Saturday's Big Ten: Surging Iowa hands No. 16 Ohio State its third straight loss
Iowa City, Iowa — Iowa and Ohio State are trending in completely different directions.
That’s great news for the Hawkeyes — and terrible news for the suddenly scuffling Buckeyes.
Luka Garza scored 16 points, Tyler Cook had 15 points with eight rebounds and Iowa rolled past No. 16 Ohio State 72-62 on Saturday, handing the Buckeyes their third straight loss.
Ryan Kriener scored 11 points for the Hawkeyes (14-3, 3-3 Big Ten), who have won three straight after a 0-3 start to league play.
“We’ve obviously got a lot of work to do and a lot to improve on,” Ohio State coach Chris Holtmann said.
That was painfully evident in a tough road environment in Iowa City.
Iowa used a 9-0 run early in the second half to seize control, and Joe Wieskamp put Iowa ahead 53-41 with four straight free throws.

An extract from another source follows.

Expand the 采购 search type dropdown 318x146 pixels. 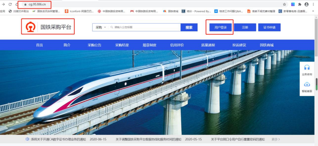click(101, 27)
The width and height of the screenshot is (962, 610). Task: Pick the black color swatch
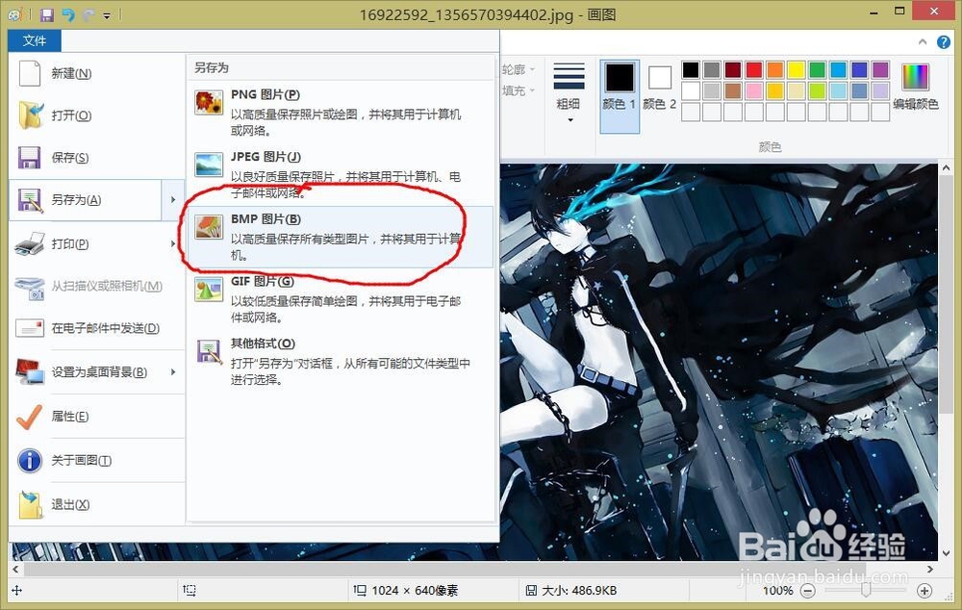coord(690,69)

Wieskamp had gotten to the line by drawing star Kaleb Wesson’s fourth foul, which came with 8:23 left. Wesson was held to a season-low two points on 1 of 5 shooting.

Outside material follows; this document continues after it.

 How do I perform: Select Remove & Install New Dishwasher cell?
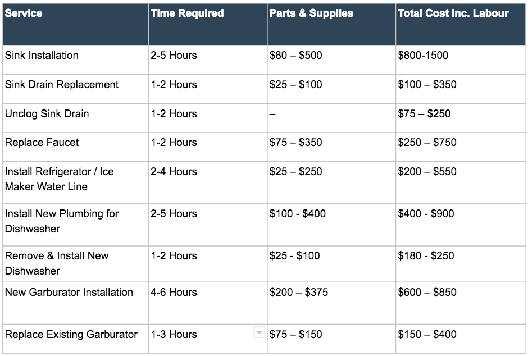[x=75, y=264]
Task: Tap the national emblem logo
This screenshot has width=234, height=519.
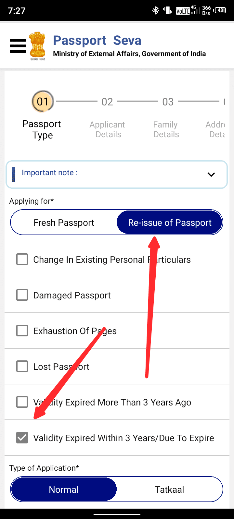Action: click(37, 46)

“If you let Kaleb Wesson catch it deep, he’s going to get 25,” Iowa coach Fran McCaffery said. “I wasn’t expecting him to get two. But I didn’t want him to get 20.”
The flummoxed Buckeyes (12-4, 2-3) then threw a zone at Iowa, and Isaiah Moss drilled an open 3 to make it 59-45. But Iowa’s raucous crowd went silent after Cook — who missed Wednesday’s win at Northwestern with a sore knee — appeared to hurt his left ankle and was taken to the locker room with 4:08 left.”
“He’s a little sore,” McCaffery said of Cook. “We’ll see how he does in the next couple of days.”
Ohio State’s C.J. Jackson, the team’s second-leading scorer at 13.1 points, didn’t start for the first time this season. He has been dealing with leg cramps and finished with 10 points before fouling out with 20 seconds to go.
Andre Wesson had 13 points for Ohio State, which committed a season-high 21 turnovers.
The Buckeyes got just two points from Wesson and Jackson in the first half — and led by two anyway. But Ohio State couldn’t hang with the Hawkeyes with Wesson and Jackson in so much foul trouble. “They’re a little bit bigger and longer than they’ve been,” Holtmann said of Iowa.
This was about as good as the Hawkeyes had looked all season. They overcame early struggles on the perimeter by pounding it inside. But losing Cook for an extended stretch would be critical.
“We’ve really come together as a group,” McCaffery said. “But we’re not there yet. We’ve got to keep going.”
More Big Ten
(At) Minnesota 88, Rutgers 70: Amir Coffey scored 29 points to lead a balanced scoring attack as Minnesota defeated Rutgers.
Jordan Murphy scored 15 points and grabbed 14 rebounds, Dupree McBrayer scored 15 points and added 10 assists, and freshman Gabe Kalscheur scored 11 points for Minnesota (13-3, 3-2 Big Ten), which put the game away with a 14-1 run midway through the second half.
Myles Johnson scored a career-high 13 and Geo Baker also scored 13 points for the Scarlet Knights (8-7, 1-4), who were playing without their leading scorer and rebounder, Eugene Omoruyi, who was out with a knee injury.
“We’re down a lot of players, but no excuse – you’ve still got to take away the strength of another team,” Rutgers coach Steve Pikiell said. “Their two biggest strengths were getting to the free throw line and transition, and we didn’t do a great job taking away either.”
After scoring just eight points in the first half, Coffey exploded for nine in the first six minutes of the second half. He finished the day 10-for-14 from the field — including 9-for-10 from inside the 3-point line — and made 8 of 10 free throws. Coffey is averaging 23.4 points in Minnesota’s five conference games this year.
But Rutgers stayed in the game thanks in large part to the play of their big men. Johnson, a 6-foot-10 freshman, and 6-9 Shaq Carter went toe-to-toe with Murphy, the nation’s second-leading rebounder at 12.0 boards per game. Johnson pulled down eight rebounds while Carter added eight points and six boards, part of the 40 points Rutgers scored in the paint.
“We’re definitely down a couple guys,” Johnson said. “But the next man up is going to be ready to step up, and I’m trying to do my best to step up.”
In the end, it wasn’t enough to slow Minnesota in the second half when the Golden Gophers took control on both ends of the court.
“No matter what happened down the stretch, even if they made a couple of shots we were able to answer back and get a few stops and get a few rebounds we really needed,” Murphy said.